Film finds audience in the pews

This year, one of the most talked-about documentaries at the Sundance Film Festival wasn't shown here - or at any of the five fringe venues that have sprung up around it.

Instead, sellout crowds traded theater seats for church pews to see the uplifting story of how faith led one man to oppose Adolf Hitler in the movie "Bonhoeffer."

Filmmakers rejected by Sundance sometimes take extreme measures to generate audience buzz, renting out restaurants or halls in Park City to screen their movies and lure film distributors. But for the first time in the 19-year history of the festival, local churches banded together to hold their own "festival" and bring "Bonhoeffer" to a wider audience.

"Bonhoeffer" will have limited distribution in US theaters later this year. And it's destined for American public television audiences about a year from now.

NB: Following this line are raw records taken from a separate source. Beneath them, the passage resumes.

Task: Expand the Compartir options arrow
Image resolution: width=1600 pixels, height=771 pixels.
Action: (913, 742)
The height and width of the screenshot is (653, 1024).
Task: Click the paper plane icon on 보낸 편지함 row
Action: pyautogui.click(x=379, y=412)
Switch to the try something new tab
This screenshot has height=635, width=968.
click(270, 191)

The film "represents the very best of what theology has to offer society in times of terrorism, conflict, and crisis," says the Rev. Scott Schiesswohl, who showed the movie to hundreds of viewers at his Park City Community Church.

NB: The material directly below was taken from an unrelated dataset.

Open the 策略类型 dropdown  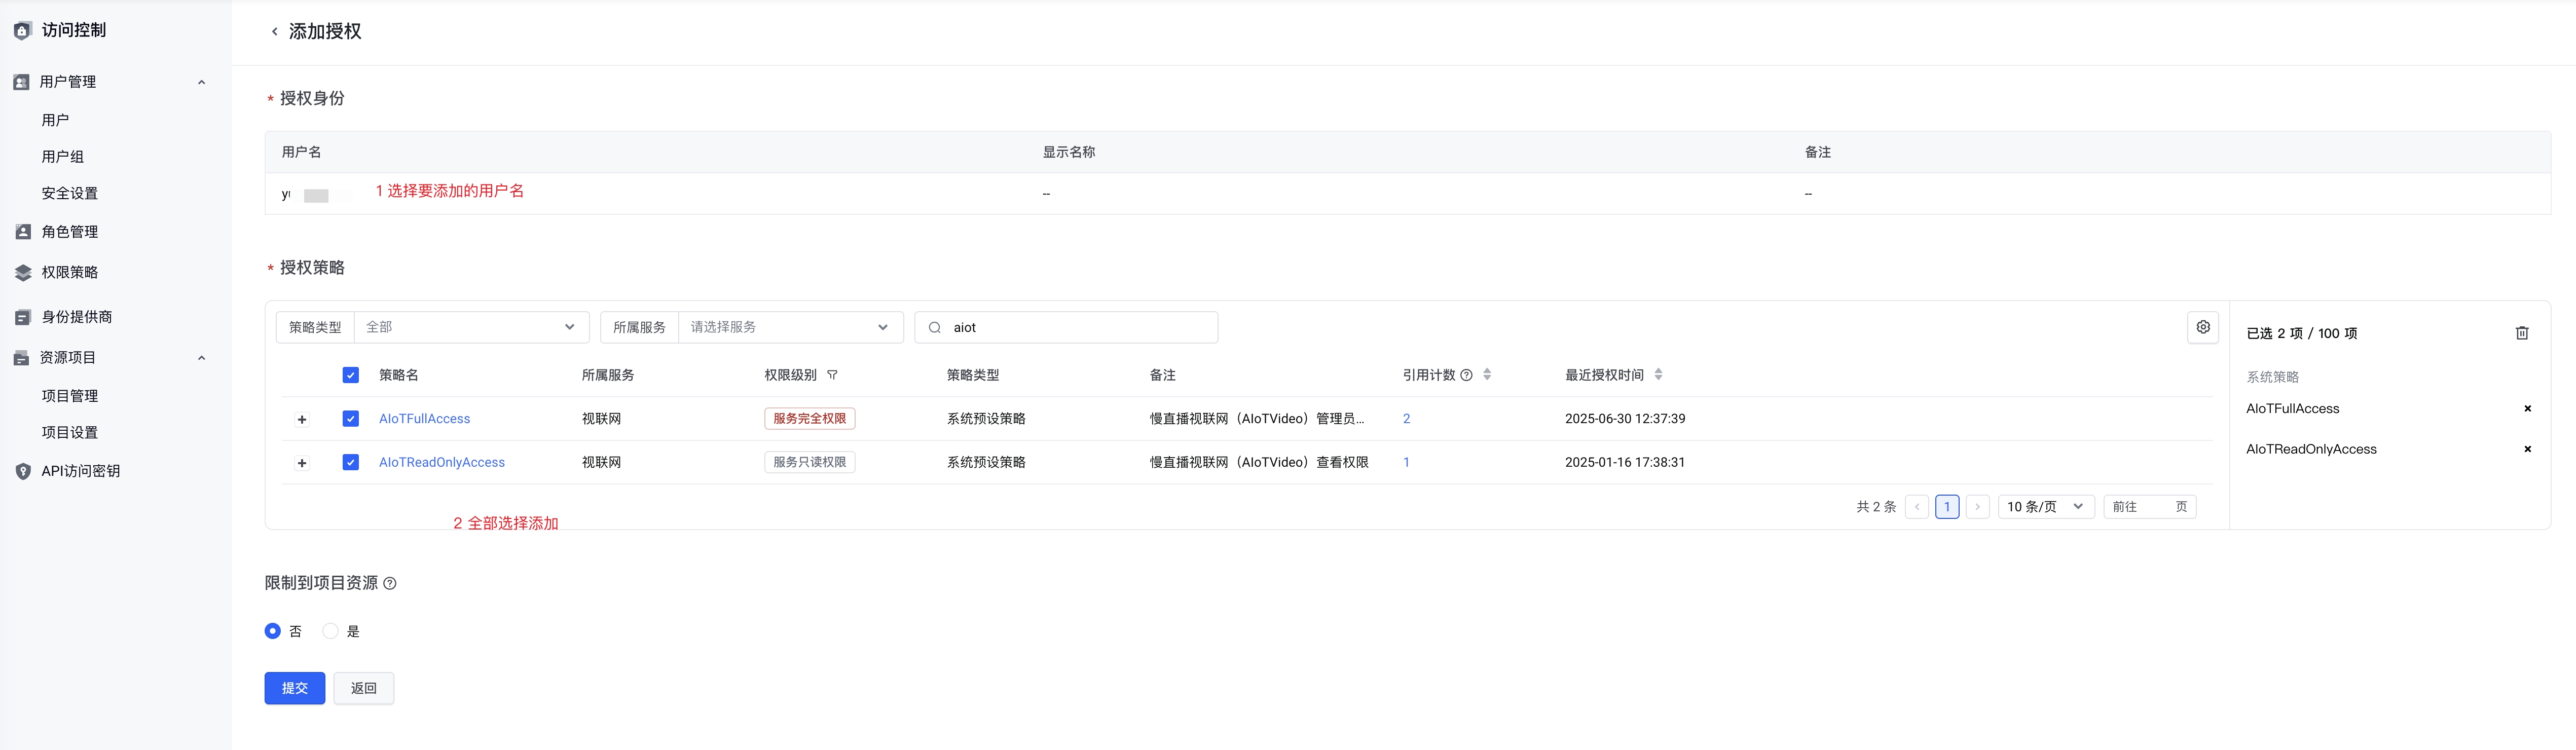tap(470, 327)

After hearing about the film from its director and writer, Martin Doblemeier, Mr. Schiesswohl arranged two public screenings for his United Methodist church sanctuary.

He also contacted local Lutheran and Roman Catholic clergy in town, who wanted to do the same. A total of six screenings took place.

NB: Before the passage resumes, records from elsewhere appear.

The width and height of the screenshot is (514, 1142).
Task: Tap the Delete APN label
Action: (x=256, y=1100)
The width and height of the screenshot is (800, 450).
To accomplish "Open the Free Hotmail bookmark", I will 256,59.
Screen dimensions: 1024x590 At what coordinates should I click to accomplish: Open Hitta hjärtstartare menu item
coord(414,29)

"The film is getting a lot of attention from churches and universities," Mr. Doblemeier says, "because when people see this film, they want to talk about it."

The movie follows the life of Dietrich Bonhoeffer, who grew up like many Germans believing that God had failed them because of their military defeat in World War I.

To the surprise of his family and friends, Bonhoeffer accepts a teaching fellowship at a seminary in New York. There, he attends a Baptist church in Harlem and is inspired to take his faith out of the pews and into daily life.

When he returns to Germany in 1933, Bonhoeffer speaks against Hitler during a radio broadcast that is ended by censors. He continues efforts to overthrow Hitler, but he and members of his resistance group are allowed to continue their lives without arrest - until April 1943, when they are linked to an attempt to assassinate Hitler.

At one local screening, the audience of more than 260 stayed long after the film to ask questions and offer comments.

"It all becomes a question of faith - of answering the questions Bonhoeffer asked himself: 'What is the will of God for my life? What is my purpose? And then of fully living our faith in this life here and now - rather than in an afterlife,' " says Schiesswohl.

Filmmaker Doblemeier's Journey Films has produced "Thomas Jefferson: A View from the Mountain" for Virginia Public Television and a syndicated cable TV series.

"The reason this film is so important at this time," Doblemeier says, "is because it addresses relevant questions about what we're reading in today's news."